- _What is expected_
Reproduce each line of the entries that carries "header".
===
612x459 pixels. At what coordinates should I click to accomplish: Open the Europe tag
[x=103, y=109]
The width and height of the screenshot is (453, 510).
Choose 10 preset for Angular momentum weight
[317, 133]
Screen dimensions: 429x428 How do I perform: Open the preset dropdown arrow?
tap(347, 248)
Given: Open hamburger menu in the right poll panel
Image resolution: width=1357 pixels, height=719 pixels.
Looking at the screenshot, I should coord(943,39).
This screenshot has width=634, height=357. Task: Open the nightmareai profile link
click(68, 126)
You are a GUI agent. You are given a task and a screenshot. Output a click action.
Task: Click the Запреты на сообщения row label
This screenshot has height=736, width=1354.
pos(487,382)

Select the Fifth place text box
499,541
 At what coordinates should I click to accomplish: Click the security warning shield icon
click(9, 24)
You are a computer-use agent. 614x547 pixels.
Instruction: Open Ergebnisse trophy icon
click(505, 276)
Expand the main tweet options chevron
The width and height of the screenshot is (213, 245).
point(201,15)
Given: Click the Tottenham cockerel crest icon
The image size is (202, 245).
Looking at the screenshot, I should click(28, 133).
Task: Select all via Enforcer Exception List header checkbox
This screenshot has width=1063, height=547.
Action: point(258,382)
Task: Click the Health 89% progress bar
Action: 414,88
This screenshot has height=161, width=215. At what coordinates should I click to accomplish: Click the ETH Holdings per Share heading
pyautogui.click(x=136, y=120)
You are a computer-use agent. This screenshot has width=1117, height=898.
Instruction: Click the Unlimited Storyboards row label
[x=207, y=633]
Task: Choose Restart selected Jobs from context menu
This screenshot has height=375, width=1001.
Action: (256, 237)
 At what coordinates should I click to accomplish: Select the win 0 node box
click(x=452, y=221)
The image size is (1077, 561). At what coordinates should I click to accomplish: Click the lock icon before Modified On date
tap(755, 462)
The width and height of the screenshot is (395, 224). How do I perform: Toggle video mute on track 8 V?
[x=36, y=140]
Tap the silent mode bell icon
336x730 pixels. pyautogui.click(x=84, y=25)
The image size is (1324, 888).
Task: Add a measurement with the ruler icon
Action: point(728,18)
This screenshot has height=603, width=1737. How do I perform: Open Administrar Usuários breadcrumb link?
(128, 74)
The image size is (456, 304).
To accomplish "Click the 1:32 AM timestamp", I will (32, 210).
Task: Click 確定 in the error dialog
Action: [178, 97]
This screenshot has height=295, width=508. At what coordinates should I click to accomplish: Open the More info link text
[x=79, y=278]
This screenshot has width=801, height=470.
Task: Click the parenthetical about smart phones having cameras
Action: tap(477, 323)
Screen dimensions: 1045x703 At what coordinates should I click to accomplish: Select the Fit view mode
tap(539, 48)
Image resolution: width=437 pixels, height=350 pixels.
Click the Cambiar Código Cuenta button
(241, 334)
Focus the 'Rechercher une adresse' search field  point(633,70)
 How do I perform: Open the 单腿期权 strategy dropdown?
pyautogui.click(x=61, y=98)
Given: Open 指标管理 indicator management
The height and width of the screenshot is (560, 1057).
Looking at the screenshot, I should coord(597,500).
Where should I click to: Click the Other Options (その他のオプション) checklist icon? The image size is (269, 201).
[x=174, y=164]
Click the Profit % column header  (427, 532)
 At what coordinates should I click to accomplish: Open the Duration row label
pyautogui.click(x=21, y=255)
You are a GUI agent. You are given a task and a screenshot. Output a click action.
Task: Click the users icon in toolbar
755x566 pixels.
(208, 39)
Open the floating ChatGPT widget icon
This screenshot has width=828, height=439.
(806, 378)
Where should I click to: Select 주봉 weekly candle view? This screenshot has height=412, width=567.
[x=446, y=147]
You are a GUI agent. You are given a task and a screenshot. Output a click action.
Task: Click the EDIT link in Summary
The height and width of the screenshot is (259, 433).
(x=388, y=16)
===
- _Solution to the problem_
Task: Select all via Enforcer Exception List header checkbox
Click the Profit % column header  (427, 532)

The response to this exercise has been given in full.